## REQUIRED WORK
Could you filter the data below down to the lines that hold the word "Expand"?
═══ RECORDS SHOWN ═══
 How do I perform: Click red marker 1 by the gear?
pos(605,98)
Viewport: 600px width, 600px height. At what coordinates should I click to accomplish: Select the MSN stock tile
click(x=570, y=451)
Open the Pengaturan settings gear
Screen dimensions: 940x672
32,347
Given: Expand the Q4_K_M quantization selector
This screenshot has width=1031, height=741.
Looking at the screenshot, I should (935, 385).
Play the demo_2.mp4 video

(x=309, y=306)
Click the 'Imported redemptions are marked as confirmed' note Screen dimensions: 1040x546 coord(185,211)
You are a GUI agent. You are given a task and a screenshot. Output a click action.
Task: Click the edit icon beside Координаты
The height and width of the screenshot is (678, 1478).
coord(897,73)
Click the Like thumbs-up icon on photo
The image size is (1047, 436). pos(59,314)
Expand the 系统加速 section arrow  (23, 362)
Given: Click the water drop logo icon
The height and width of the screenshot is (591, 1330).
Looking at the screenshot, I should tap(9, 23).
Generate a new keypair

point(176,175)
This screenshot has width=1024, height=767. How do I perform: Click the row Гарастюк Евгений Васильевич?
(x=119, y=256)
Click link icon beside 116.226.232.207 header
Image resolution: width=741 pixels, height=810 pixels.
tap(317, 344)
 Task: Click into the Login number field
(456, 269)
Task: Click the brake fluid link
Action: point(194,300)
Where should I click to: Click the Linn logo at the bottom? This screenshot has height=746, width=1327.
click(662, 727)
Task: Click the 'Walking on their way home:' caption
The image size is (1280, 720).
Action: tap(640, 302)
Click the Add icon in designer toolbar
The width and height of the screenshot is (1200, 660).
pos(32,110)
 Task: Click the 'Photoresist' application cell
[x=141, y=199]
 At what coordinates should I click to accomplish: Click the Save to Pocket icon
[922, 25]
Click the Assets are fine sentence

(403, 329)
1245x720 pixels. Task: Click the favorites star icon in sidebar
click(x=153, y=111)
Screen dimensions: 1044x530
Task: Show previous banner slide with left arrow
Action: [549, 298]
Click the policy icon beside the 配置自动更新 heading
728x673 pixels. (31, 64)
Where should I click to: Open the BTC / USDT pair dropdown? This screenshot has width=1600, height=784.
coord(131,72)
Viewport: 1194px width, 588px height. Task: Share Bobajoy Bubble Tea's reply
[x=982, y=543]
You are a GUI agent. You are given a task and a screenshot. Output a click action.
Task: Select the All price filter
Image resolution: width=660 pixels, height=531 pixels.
═══
## RESPONSE AREA
Given: Expand the Q4_K_M quantization selector
Expand the 系统加速 section arrow  (23, 362)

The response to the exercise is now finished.